The top prize for shorts went to Rough Cut (Firouzeh Khosrovani) from Iran. Iran is another country where independent documentary has become a voice from below, and speaks from behind the veil. Focussing on the disfigurement of shop window mannequins serves as a metaphor for the violence which religious rule wields against half the population. One of the very few films at Guia de Isora with a commentary, but it speaks in the first person plural of women’s collective experience.

The prize for feature documentary was shared by two films, one from Argentina and one from Britain, both of which recount untold stories about social exclusion. From Britain, Brian Hill's The Undead, with poetry by Simon Armitage, is a moving portrayal of the plight of British soldiers who have suffered what was once called shell shock and is now known as post-traumatic stress disorder, after serving in places like Malaya in the early 50s, the former Yugoslavia, or most recently Iraq.
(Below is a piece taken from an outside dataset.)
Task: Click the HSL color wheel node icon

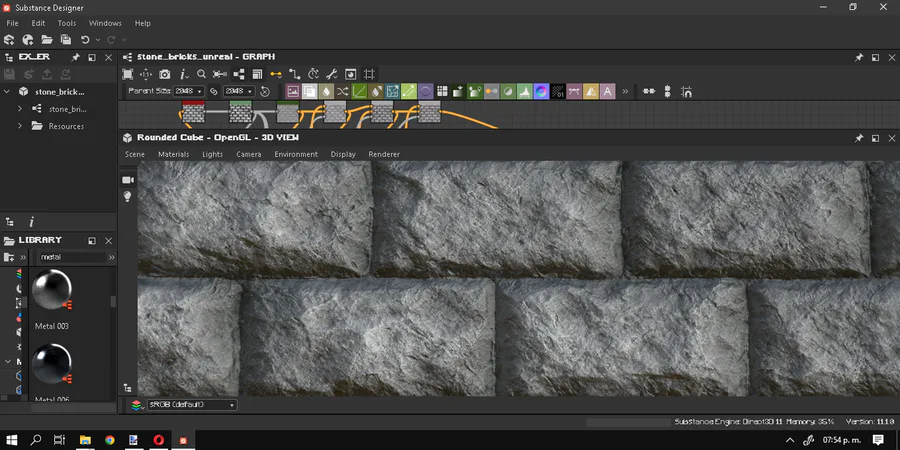Action: pos(541,91)
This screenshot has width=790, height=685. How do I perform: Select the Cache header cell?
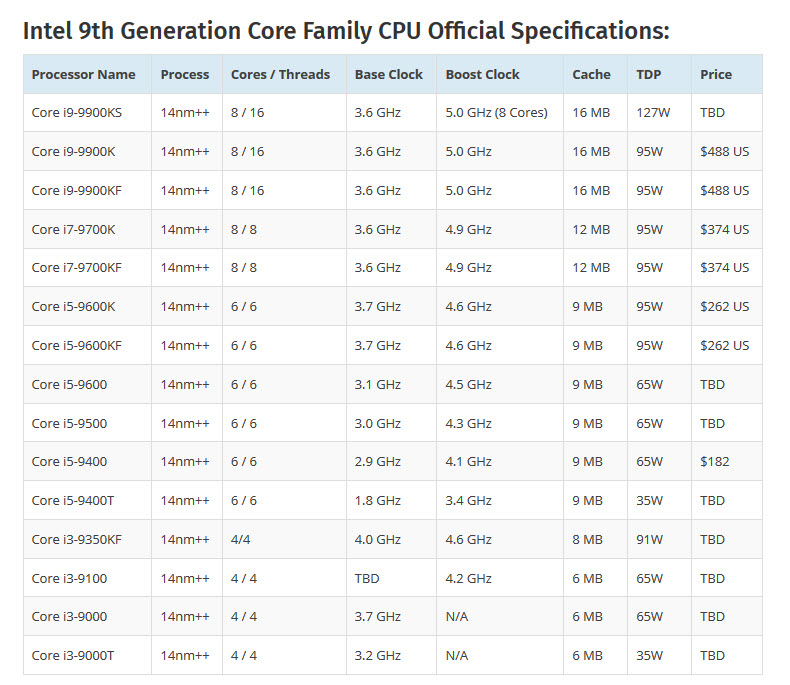(x=591, y=74)
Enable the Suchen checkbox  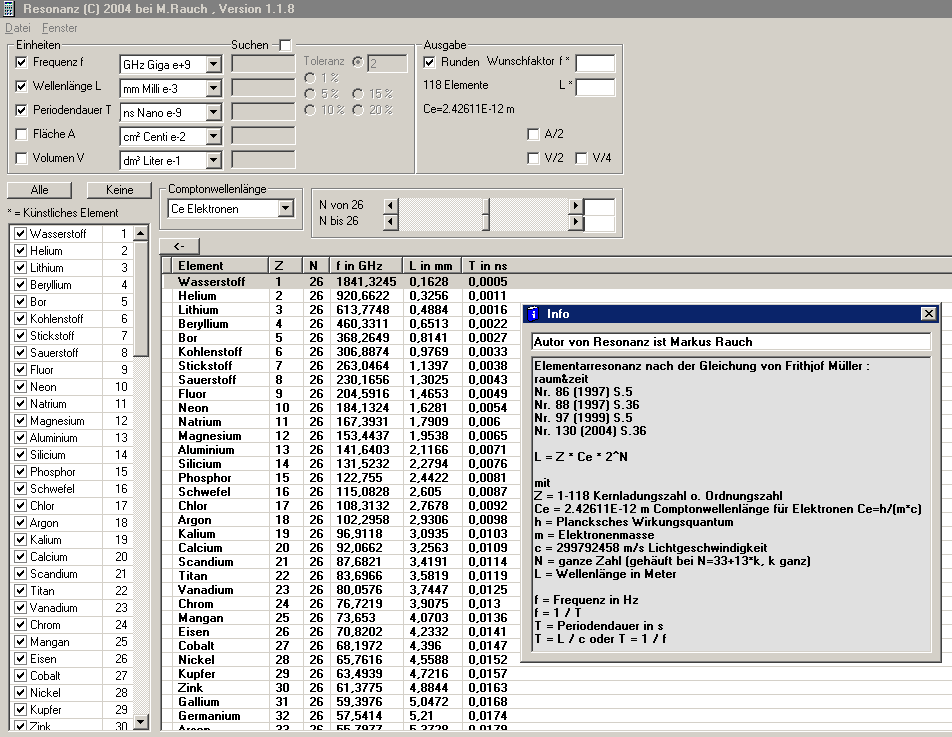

From Argentina, L22 Radio La Colifata (Carlos Larrondo) is about radio programme broadcast from a mental hospital in Buenos Aires which has become a creative form of therapy and dialogue for both the inmates and the wider society because it breaks down the barriers between them, which also means that it questions not only the madness of the insane but also the madness which marks them as insane and sends them to the asylum – all of which made it the most explicitly political film on show at MiradasDoc.

Michael Chanan was President of the International Jury at the MiradasDoc Festival.